La conversation au téléphone procure la béatitude d’un discours non révisable, non transmissible et non consultable. Si quelque chose sort un peu bizarrement, il n’y a pas d’enregistrement (sauf si votre interlocuteur l’enregistre secrètement, auquel cas vous avez des problèmes plus profonds). Si vous comprenez mal quelque chose, il n’y a pas de chaîne d’e-mails d’une journée pour corriger votre erreur. Si une conversation connaît un moment de tension, vous ne pouvez pas revenir en arrière pour critiquer votre performance jusqu’à la mort thermique de l’univers. Snapchat a explosé il y a quelques années parce que les photos envoyées entre utilisateurs sur l’application disparaissaient 10 secondes après avoir été visionnées ; parler à quelqu’un au téléphone offre la même liberté sous forme verbale depuis l’époque d’Alexander Graham Bell.
Les smartphones sont terribles à tenir à l’oreille pendant plus de quelques minutes, mais ils compensent leur mauvaise ergonomie par une fonctionnalité clé : le haut-parleur. Je parle souvent au téléphone en étant allongé sur le canapé, l’iPhone sur le ventre, comme si je parlais à une amie qui s’est excusée à la cuisine pour prendre un seltzer – ou à un thérapeute assis placidement hors de mon champ de vision. Après coup, je ressens le même sentiment de satisfaction que j’éprouvais en parlant au téléphone après l’école, à l’âge de 10 ans, peu avant que la messagerie instantanée AOL ne propulse ma génération sur Internet.
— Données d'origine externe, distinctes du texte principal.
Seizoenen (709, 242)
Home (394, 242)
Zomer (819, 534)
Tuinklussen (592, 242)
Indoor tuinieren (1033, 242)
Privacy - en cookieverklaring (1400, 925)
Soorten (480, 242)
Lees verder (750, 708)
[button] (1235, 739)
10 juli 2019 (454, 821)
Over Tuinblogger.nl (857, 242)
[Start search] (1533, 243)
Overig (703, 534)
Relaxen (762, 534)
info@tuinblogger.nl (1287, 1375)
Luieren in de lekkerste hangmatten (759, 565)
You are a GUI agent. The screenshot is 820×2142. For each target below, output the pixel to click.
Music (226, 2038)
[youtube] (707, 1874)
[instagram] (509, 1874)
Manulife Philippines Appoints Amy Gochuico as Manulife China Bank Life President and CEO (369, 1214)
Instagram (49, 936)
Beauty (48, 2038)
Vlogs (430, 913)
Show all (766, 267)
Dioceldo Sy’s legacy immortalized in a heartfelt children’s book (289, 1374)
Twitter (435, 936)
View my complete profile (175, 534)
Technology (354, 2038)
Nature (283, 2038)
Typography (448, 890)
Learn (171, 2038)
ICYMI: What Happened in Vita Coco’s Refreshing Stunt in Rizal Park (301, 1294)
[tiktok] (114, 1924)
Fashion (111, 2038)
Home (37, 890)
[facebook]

C’est un sentiment que les SMS ne m’ont jamais procuré (même s’il faut le dire : Ne soyez pas la personne qui utilise le haut-parleur en public. Vous vivez dans une société.)
A posteriori, AIM pourrait très bien être la technologie qui a scellé le destin des Millennials en matière d’appels téléphoniques. Pour les enfants de cette époque, disposer d’une méthode de communication qui rendait les discussions après l’école plus faciles à dissimuler aux parents offrait une liberté que beaucoup de personnes de mon âge attribuent encore à la messagerie textuelle, longtemps après que la génération ait poussé la commodité du format jusqu’à son extrême logique. À la place de l’intimité naturelle de la conversation verbale, les texteurs et les entreprises technologiques ont essayé de réintroduire une richesse émotionnelle dans la messagerie par le biais d’abréviations (lmao) et d’emoji. Ces signifiants fonctionnent dans une certaine mesure, mais il y a une certaine ironie à ce que tant de gens imitent les pierres de touche de la conversation orale sur leur téléphone alors qu’ils ne sont qu’à une pression de bouton de la vraie chose.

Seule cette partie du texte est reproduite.